## Texto proporcionado
Quiero resaltar que culpo de la calamitosa situación actual a PSOE y PP, muy por encima de Pujol, Ramón Culom, Rahola, Mas, Pigdemont, Junqueras y tutti quanti. ¿Cómo voy a responsabilizar a esta gente, si todos ellos, con la posible excepción de Pujol, son personajes de chiste, que apenas alcanzan el nivel de tertuliano de tele local? No, la culpa indudablemente recae sobre quienes, primero estando en posición de saber que algo muy malo ocurría y luego teniendo la certidumbre de ello, adoptaron una pasividad casi total. Todavía podría alegarse inocencia cuando no se tocó la mal llamada inmersión lingüística (que más bien es político-cultural), ¿pero cuando empezaron a convocarse las diadas abiertamente separatistas y los referendos ilegales? Lo más que llegamos a ver fue, al mismo borde del estallido civil, un 155 ejecutado con absoluta aflicción por un PP que jamás habría querido verse en esas; la situación recordaba a los sucesivos rescates aplicados a la quebradísima PRISA, porque nadie como los populares para rescatar a quienes los odian a muerte. La solución que se adoptó finalmente fue digna de Monty Python: convocar unas elecciones que se sabía ganarían los propios insurrectos.

## Requisitos del ejercicio
Prolonga el texto sobre la culpa del PSOE y el PP en la situación actual a partir de su última frase. Los datos no guardan relación con el texto.

Entradas de datos guardadas
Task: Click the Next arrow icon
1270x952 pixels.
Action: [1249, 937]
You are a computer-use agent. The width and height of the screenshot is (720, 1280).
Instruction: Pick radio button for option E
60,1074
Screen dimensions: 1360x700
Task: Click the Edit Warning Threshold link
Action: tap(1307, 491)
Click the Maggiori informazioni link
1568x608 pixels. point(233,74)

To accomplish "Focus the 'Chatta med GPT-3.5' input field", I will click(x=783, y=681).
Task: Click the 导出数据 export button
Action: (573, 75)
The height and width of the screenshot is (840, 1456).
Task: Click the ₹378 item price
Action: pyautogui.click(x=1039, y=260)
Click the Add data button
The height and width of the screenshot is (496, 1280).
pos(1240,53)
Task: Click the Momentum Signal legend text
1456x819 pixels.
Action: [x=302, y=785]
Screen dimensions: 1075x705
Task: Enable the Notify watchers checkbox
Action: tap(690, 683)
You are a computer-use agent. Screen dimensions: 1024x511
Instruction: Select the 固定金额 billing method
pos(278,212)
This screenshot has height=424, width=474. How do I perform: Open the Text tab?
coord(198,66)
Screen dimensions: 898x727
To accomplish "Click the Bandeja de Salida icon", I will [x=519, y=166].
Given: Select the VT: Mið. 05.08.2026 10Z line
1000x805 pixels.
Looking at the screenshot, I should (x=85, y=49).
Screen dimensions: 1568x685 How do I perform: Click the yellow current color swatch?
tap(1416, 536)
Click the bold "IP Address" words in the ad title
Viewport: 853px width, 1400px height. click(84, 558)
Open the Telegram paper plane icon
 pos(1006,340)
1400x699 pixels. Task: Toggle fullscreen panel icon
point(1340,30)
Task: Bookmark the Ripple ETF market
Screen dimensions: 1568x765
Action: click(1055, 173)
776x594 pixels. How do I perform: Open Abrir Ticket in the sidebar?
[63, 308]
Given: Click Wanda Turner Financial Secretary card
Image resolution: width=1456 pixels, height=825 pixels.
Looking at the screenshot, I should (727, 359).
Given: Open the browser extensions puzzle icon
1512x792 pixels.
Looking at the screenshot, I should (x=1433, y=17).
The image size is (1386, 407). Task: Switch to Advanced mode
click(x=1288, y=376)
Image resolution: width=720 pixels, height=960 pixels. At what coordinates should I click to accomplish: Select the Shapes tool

## Tu respuesta
Llegamos así a los sufragios de este, año se están siguiendo con poco interés porque todo el mundo sabe que la situación está totalmente enquistada, y la Comunidad en una vía muerta. Cuando se habla de Cataluña ya nadie piensa en diseño, modernidad, economía y liderazgo, sólo en agriedad, conflicto, corrupción y victimismo; en un lastre que muchos estarían aliviados de soltar. La única novedad relativa es que, en medio de la ruina provocada por la pandemia, la cual se suma a la que trajo el delirio separatistas, los partidos de este bloque han retrasado su agenda de ruptura hasta el 2030, ese año donde todos los cursis totalitarios del mundo sueñan con darnos bien por bulo; mientras tanto, que pague la de siempre, la puta Espanya. Ni siquiera la irrupción de Vox, que poco puede ofrecer aparte de la cara de sus candidatos para ser apedreada, permite albergar esperanzas de cambio en esa Comunidad y ese parlamento.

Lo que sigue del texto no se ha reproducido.